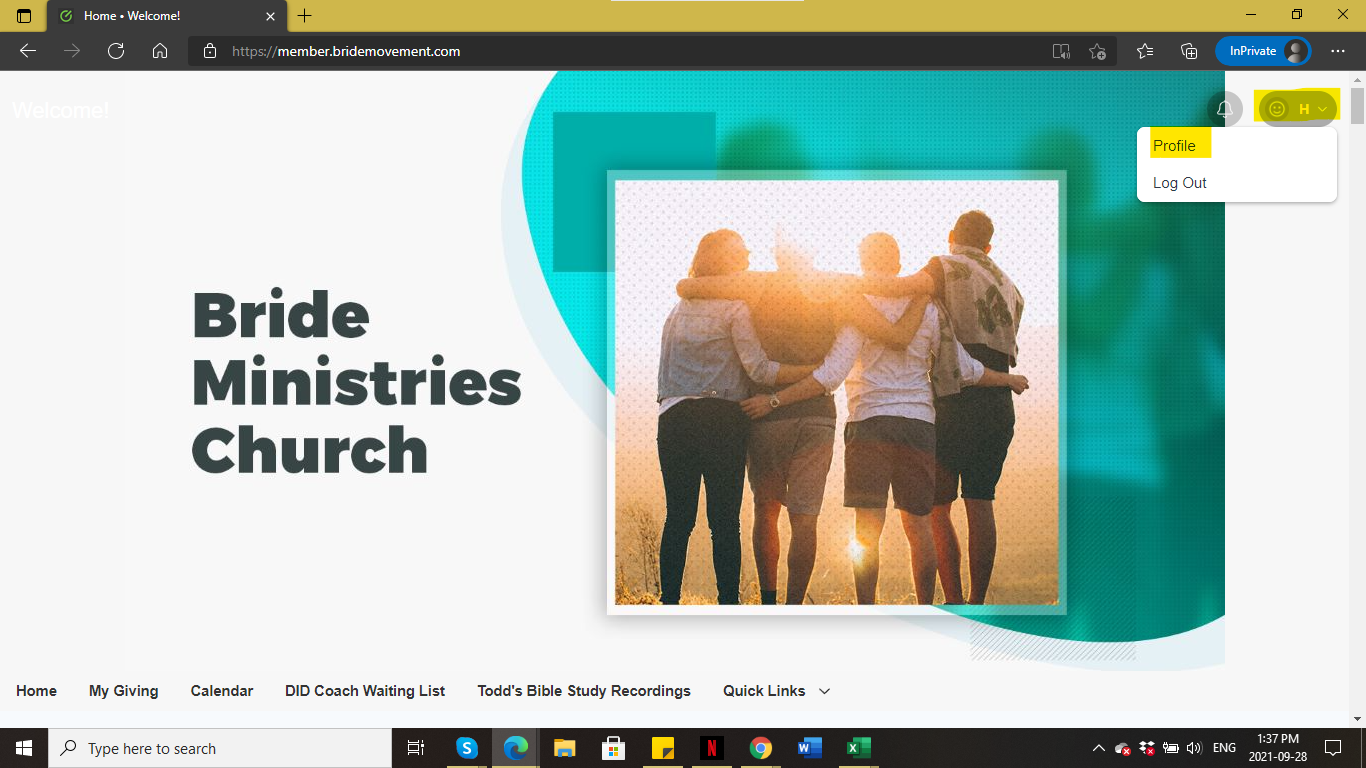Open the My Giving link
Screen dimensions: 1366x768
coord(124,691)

...

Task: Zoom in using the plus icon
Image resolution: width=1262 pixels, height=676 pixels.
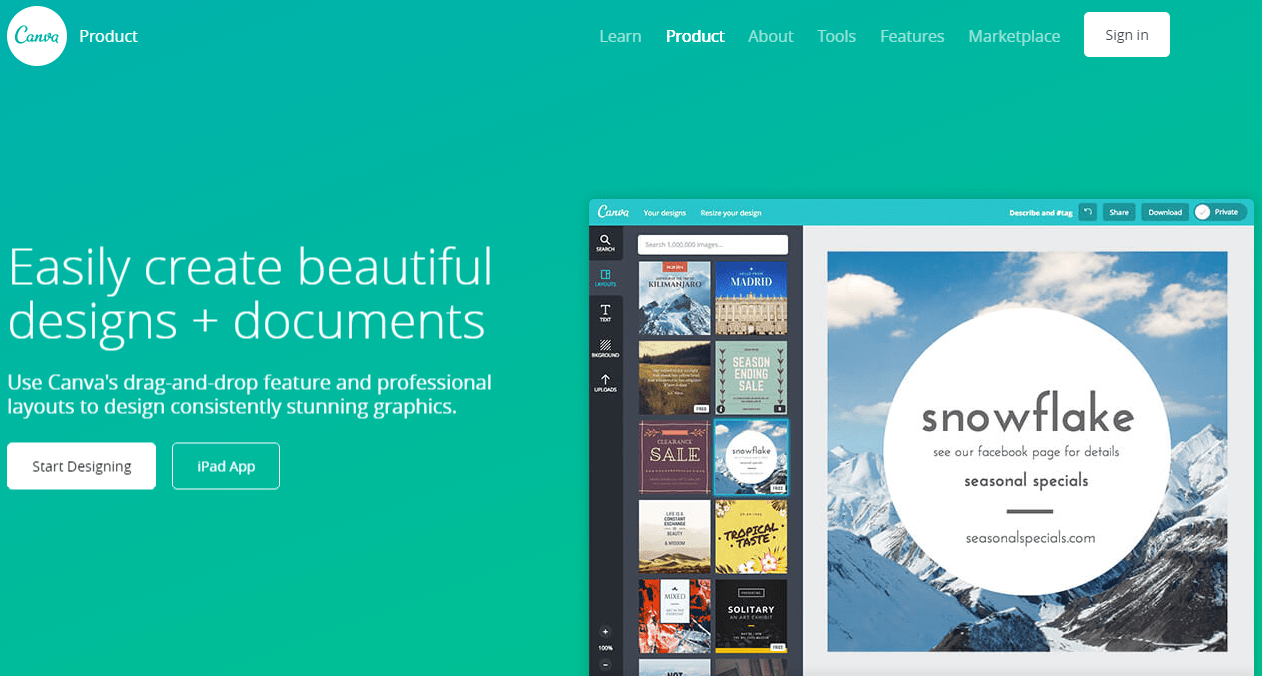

==

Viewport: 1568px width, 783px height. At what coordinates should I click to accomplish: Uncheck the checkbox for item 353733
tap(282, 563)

- [WHAT YOU NEED TO DO]: Report each line of the records above that contains the string "width" by copying that line in full. Case counts.

- [FINAL RESULT]:
Image resolution: width=1262 pixels, height=676 pixels.
Viewport: 1568px width, 783px height. At what coordinates should I click to accomplish: Uncheck the checkbox for item 353733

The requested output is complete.